(Dataset entries)
___

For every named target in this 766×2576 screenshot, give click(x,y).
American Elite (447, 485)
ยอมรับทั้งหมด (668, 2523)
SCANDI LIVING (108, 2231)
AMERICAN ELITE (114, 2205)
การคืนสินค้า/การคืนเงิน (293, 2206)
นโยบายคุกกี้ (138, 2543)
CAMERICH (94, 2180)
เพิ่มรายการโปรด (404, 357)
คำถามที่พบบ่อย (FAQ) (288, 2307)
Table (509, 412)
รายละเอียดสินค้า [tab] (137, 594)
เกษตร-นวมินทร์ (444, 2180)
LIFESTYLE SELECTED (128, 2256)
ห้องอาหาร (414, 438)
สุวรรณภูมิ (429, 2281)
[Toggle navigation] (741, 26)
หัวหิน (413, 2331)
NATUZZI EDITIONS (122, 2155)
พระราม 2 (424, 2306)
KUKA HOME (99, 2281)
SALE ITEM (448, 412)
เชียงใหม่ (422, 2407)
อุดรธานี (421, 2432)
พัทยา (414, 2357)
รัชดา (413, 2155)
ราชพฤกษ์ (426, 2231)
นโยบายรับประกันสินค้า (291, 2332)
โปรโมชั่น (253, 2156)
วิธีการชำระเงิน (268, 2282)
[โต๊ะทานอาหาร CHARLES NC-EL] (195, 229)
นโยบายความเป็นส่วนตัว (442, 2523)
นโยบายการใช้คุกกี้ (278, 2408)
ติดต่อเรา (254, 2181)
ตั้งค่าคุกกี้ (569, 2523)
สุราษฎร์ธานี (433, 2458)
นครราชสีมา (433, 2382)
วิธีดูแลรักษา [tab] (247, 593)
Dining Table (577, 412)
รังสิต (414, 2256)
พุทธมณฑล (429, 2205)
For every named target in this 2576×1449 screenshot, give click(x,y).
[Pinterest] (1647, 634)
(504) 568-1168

___

Repeat every line of the data word for word until you have repeated the line that contains "SALE ITEM (448, 412)", which is the last one to include.

■ Result ■
For every named target in this 766×2576 screenshot, give click(x,y).
American Elite (447, 485)
ยอมรับทั้งหมด (668, 2523)
SCANDI LIVING (108, 2231)
AMERICAN ELITE (114, 2205)
การคืนสินค้า/การคืนเงิน (293, 2206)
นโยบายคุกกี้ (138, 2543)
CAMERICH (94, 2180)
เพิ่มรายการโปรด (404, 357)
คำถามที่พบบ่อย (FAQ) (288, 2307)
Table (509, 412)
รายละเอียดสินค้า [tab] (137, 594)
เกษตร-นวมินทร์ (444, 2180)
LIFESTYLE SELECTED (128, 2256)
ห้องอาหาร (414, 438)
สุวรรณภูมิ (429, 2281)
[Toggle navigation] (741, 26)
หัวหิน (413, 2331)
NATUZZI EDITIONS (122, 2155)
พระราม 2 (424, 2306)
KUKA HOME (99, 2281)
SALE ITEM (448, 412)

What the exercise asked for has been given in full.